Thursday, 30 April 2009

CI's new copyright watch list reveals US hypocrisy and how out-of-date legislation is damaging consumer interests

Consumers International (CI) today released the results of its inaugural Intellectual Property (IP) Watch List: a global snapshot of how national IP and copyright laws serve or subvert consumer interests.

The survey is the latest report from CI's Access to Knowledge programme -

The Watch List of IP laws in 16 countries demonstrates that copyright legislation in transitional economies such as India, South Korea and Indonesia were amongst the most favourable to consumers. The United Kingdom came bottom of the Watch List because of an almost total lack of consumer flexibility, despite a 500 year history of copyright legislation.

The Watch List shows that consumers in the US enjoy a relatively liberal copyright regime that allows for fair use of copyrighted material. But special interests in the US are pushing to eliminate that same openness and flexibility for consumers around the world.

By highlighting this hypocrisy through the release of the IP Watch List, CI hopes the Obama administration will take this chance to distinguish itself from policies of the past.

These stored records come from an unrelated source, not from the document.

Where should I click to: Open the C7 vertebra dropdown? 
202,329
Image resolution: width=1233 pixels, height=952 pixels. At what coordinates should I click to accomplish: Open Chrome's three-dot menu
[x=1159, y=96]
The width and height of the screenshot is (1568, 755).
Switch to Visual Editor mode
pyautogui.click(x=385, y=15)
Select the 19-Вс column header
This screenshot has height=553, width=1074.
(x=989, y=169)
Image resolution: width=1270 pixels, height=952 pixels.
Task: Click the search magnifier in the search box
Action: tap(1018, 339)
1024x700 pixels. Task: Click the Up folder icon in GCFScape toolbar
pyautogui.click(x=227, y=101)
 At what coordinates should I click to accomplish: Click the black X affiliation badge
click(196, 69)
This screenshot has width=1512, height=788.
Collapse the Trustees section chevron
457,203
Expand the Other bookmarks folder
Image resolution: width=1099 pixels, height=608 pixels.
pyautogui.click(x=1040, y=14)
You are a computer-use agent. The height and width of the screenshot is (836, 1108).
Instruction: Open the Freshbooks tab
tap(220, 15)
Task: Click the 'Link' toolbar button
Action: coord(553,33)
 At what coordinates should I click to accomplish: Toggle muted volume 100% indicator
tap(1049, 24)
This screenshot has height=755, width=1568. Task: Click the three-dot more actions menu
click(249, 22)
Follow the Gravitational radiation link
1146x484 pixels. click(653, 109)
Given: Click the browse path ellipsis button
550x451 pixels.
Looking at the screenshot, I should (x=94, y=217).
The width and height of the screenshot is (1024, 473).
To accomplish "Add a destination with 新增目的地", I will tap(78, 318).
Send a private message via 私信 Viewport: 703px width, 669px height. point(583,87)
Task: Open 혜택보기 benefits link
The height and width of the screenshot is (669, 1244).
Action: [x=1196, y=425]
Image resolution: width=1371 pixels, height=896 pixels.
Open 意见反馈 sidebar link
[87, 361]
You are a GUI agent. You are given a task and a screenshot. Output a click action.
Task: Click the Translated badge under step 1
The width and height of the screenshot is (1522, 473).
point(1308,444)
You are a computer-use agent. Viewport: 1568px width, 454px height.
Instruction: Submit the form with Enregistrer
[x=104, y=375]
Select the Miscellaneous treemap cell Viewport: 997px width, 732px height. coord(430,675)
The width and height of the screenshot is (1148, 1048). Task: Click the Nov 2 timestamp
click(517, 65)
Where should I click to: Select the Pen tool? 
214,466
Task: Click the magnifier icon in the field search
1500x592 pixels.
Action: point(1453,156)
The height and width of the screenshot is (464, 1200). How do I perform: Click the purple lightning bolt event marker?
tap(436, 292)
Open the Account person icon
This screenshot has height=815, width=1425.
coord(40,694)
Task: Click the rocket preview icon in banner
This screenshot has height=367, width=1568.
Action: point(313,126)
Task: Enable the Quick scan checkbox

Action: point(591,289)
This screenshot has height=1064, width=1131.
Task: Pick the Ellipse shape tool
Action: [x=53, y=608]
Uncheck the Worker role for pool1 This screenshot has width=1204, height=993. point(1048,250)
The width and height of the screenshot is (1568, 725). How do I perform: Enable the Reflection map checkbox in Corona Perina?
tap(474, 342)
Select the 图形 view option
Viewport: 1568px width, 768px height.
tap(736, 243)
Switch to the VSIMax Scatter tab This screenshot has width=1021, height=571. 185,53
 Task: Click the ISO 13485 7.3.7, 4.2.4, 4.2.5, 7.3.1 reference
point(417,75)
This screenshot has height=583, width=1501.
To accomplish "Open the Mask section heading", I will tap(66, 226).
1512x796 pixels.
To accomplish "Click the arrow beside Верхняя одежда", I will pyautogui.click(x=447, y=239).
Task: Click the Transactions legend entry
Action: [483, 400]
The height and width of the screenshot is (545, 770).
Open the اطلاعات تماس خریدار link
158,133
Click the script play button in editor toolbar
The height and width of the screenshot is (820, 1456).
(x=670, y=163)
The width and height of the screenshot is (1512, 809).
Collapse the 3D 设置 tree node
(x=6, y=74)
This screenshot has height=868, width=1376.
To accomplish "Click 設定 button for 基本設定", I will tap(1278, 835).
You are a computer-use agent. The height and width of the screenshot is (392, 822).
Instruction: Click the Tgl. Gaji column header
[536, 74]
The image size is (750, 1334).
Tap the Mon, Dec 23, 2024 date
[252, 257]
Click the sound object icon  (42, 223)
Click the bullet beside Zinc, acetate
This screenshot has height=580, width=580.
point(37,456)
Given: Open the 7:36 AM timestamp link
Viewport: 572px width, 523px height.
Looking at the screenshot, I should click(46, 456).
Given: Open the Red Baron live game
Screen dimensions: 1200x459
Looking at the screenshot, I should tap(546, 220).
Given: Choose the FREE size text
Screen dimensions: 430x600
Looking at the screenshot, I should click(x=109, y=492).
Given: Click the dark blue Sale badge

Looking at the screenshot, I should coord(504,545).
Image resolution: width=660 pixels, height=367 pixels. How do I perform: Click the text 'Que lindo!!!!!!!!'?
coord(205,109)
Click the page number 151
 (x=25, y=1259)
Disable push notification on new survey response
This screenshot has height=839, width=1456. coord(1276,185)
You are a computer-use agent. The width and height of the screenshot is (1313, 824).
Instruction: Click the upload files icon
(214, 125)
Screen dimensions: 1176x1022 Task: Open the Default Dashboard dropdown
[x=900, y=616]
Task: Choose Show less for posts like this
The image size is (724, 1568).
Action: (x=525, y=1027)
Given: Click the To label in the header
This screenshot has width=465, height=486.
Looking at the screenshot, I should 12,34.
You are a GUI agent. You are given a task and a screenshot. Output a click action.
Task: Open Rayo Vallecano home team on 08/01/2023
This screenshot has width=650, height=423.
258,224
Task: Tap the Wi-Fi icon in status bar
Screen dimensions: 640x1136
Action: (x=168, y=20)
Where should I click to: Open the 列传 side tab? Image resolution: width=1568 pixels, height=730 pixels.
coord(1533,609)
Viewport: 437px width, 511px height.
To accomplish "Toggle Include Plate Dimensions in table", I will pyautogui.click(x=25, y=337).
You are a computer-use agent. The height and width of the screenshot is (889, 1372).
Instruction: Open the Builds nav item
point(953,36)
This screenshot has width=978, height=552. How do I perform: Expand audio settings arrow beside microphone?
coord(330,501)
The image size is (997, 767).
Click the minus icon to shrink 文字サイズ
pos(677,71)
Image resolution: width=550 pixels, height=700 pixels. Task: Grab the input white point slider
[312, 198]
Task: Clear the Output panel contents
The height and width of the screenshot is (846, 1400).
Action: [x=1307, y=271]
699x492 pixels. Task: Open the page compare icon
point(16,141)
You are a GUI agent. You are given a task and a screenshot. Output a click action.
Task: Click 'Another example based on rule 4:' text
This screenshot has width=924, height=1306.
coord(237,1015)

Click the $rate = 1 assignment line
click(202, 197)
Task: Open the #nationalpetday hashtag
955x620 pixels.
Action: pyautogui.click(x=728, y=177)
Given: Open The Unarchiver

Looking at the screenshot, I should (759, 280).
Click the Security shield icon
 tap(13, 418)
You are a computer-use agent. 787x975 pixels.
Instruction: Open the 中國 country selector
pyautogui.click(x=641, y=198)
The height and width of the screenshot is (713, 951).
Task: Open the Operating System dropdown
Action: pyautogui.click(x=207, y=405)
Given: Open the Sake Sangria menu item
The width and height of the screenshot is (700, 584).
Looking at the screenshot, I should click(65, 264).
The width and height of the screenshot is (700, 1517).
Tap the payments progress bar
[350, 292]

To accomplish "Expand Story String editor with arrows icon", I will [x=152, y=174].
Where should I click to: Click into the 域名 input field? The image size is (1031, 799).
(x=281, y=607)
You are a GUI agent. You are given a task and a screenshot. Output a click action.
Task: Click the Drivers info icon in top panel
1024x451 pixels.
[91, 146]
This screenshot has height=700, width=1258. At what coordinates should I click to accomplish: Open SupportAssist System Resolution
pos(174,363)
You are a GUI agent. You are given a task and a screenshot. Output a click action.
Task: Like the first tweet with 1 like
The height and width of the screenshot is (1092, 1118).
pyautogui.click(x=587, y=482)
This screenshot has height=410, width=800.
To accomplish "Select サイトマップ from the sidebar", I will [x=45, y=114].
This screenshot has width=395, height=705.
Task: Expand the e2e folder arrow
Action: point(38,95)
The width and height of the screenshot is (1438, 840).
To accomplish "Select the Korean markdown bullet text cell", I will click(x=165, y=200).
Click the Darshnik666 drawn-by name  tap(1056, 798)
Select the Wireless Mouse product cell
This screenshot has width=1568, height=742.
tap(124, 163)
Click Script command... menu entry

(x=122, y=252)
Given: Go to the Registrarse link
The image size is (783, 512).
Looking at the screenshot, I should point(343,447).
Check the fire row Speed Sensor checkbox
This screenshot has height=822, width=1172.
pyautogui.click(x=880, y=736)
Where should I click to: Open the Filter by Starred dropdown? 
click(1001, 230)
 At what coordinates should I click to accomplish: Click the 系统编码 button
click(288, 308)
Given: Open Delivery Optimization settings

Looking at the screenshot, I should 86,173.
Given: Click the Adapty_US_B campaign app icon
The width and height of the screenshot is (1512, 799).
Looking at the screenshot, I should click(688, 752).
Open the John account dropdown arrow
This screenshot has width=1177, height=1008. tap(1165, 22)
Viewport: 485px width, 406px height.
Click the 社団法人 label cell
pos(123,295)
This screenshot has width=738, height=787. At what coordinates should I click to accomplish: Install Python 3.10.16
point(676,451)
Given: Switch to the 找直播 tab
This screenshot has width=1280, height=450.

In May, the US government will publish its own review of international copyright legislation, the 301 Report. To date, this has been heavily influenced by corporate lobbyists pushing for stricter copyright laws around the world. CI’s IP Watch List is an effort to demonstrate where and how copyright law can work better for consumers.

Jeremy Malcolm, CI IP Programme Coordinator says:
“Fair use in US copyright law has contributed an estimated $4.5 trillion to the US economy, by allowing the use of copyrighted material by educational institutions, Internet innovators, and sellers of devices like the iPod and TiVo. Yet the US government is actively stopping other countries from having the same opportunities. CI wants to see an end to this hypocrisy.”

The Watch List also reveals that, in addition to US pressure for stricter laws, the IP legislation in the majority of the countries surveyed is still designed for 20th Century copyright issues. It does not take account of the new ways in which content is created and consumed in the Internet Age, such as blogs, online video sharing, wiki entries, mashups, remixes and more.

Jeremy Malcolm, CI IP Programme Coordinator says:
“In the Internet Age, consumers are creators as well as users of content. Existing copyright laws are from a bygone era that goes against the prevailing environment of creativity and sharing.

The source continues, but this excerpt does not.